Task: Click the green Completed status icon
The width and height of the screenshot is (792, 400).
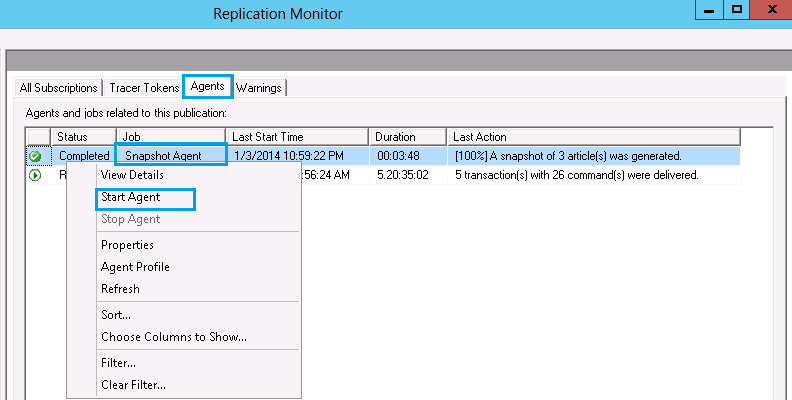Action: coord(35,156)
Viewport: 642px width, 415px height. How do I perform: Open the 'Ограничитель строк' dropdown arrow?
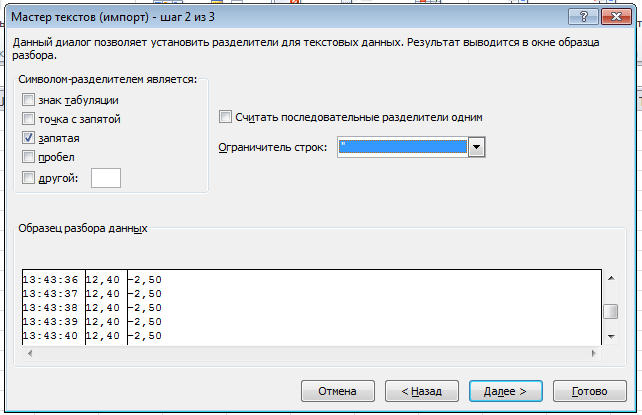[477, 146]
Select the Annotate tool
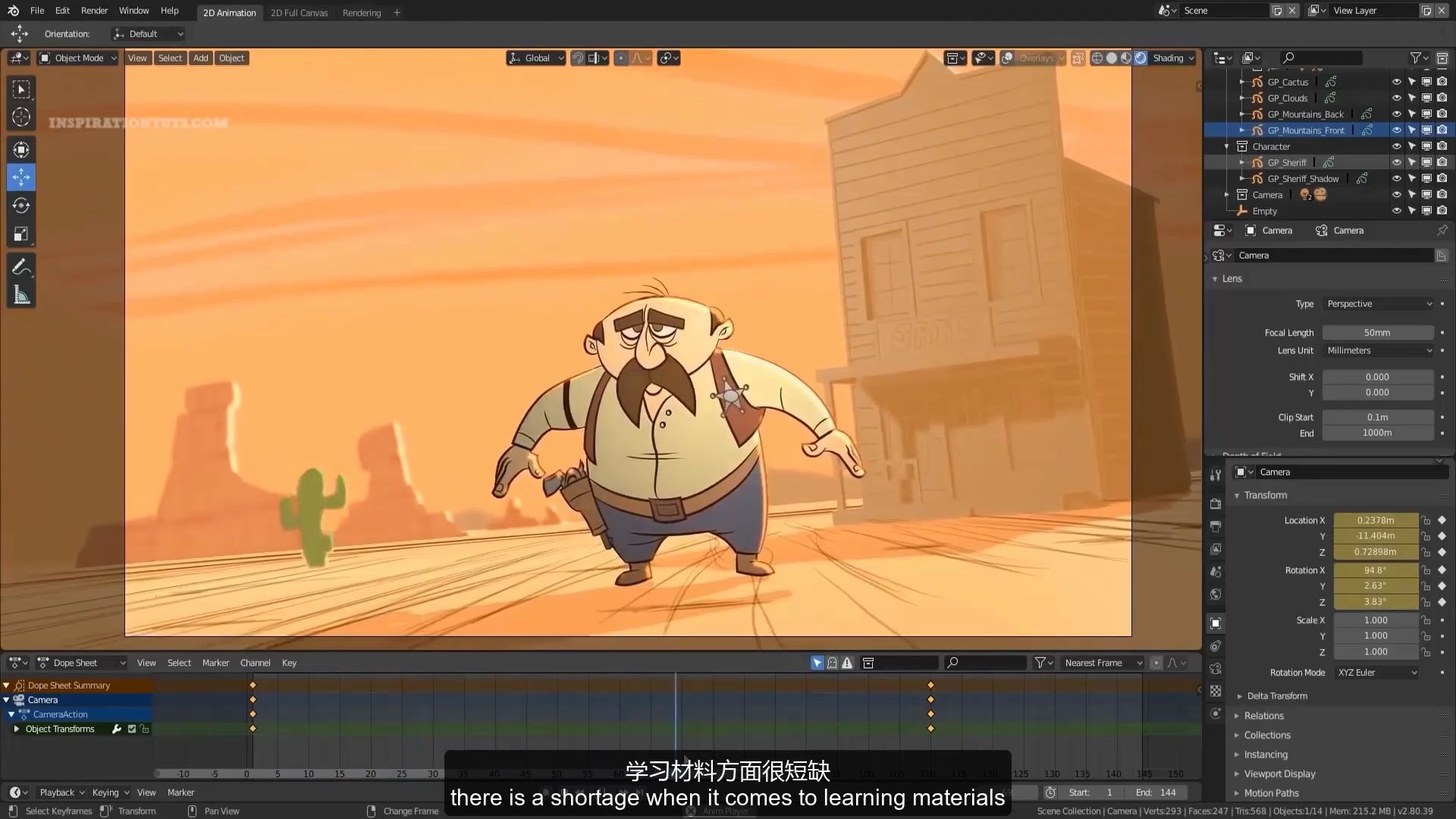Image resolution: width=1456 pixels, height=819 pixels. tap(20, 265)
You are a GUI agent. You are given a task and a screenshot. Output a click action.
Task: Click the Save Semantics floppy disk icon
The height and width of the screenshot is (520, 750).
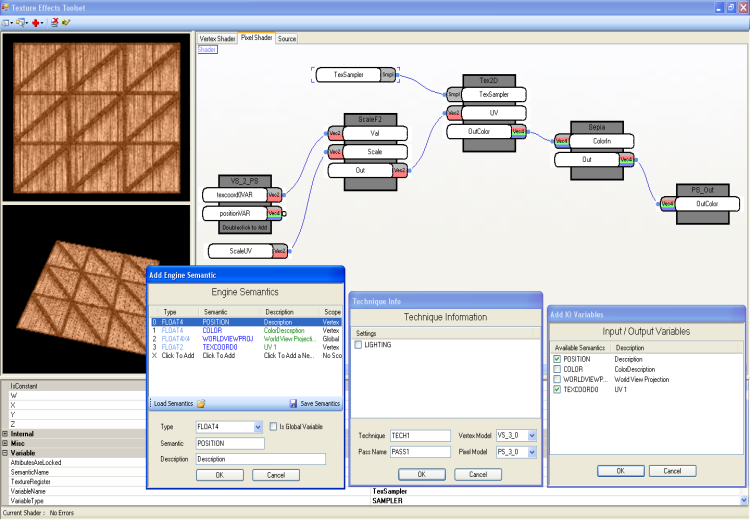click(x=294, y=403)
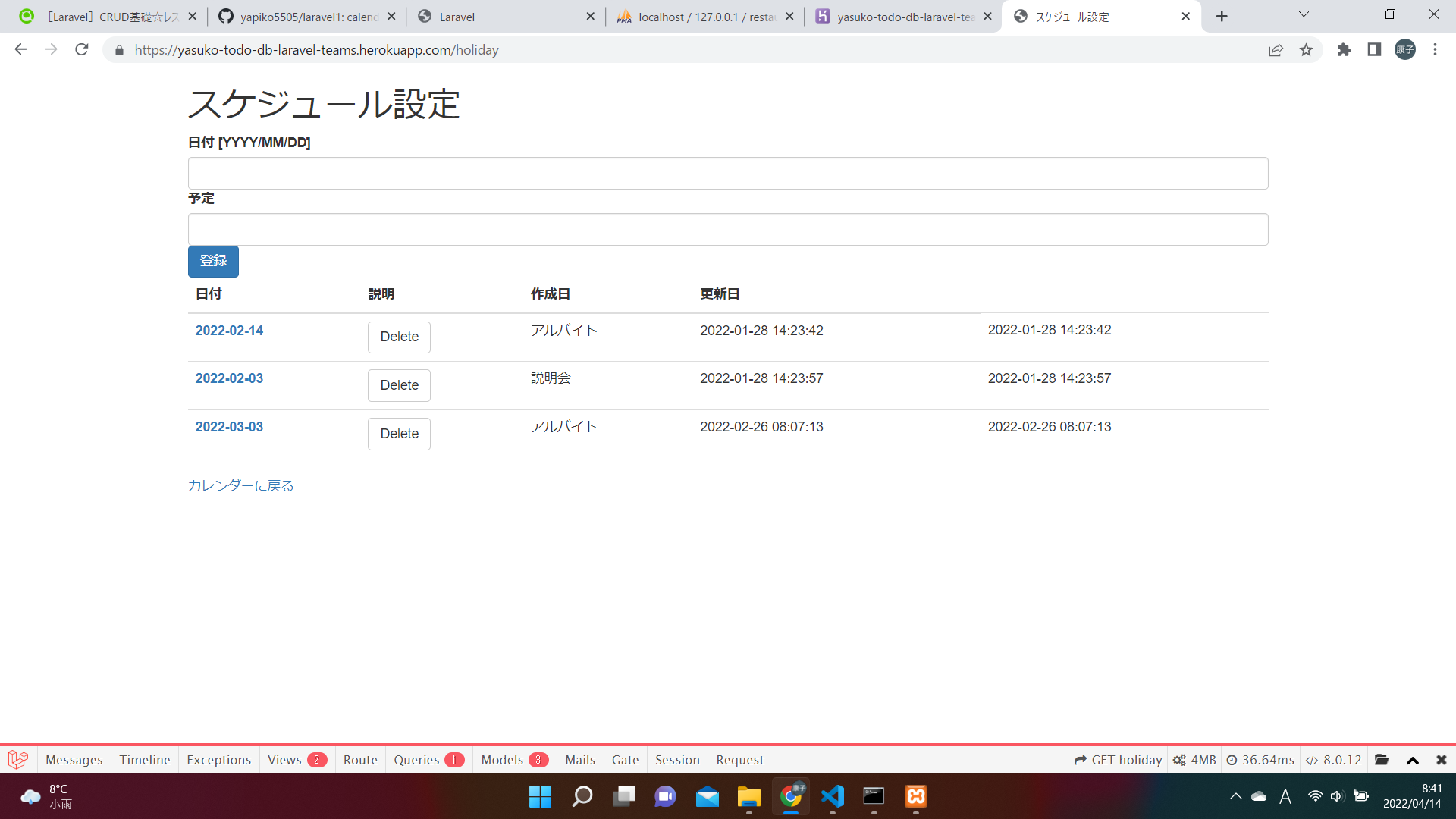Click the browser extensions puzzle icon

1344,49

+--

Reproduce every entry above verbatim, omitting the pictures.

### [ANSWER TO THIS PROBLEM]
Task: Click the green Completed status icon
The width and height of the screenshot is (792, 400).
Action: coord(35,156)
Viewport: 642px width, 415px height. How do I perform: Open the 'Ограничитель строк' dropdown arrow?
[477, 146]
Select the Annotate tool
Image resolution: width=1456 pixels, height=819 pixels. tap(20, 265)
You are a GUI agent. You are given a task and a screenshot. Output a click action.
Task: Click the Save Semantics floppy disk icon
The height and width of the screenshot is (520, 750).
click(x=294, y=403)
Click the browser extensions puzzle icon

1344,49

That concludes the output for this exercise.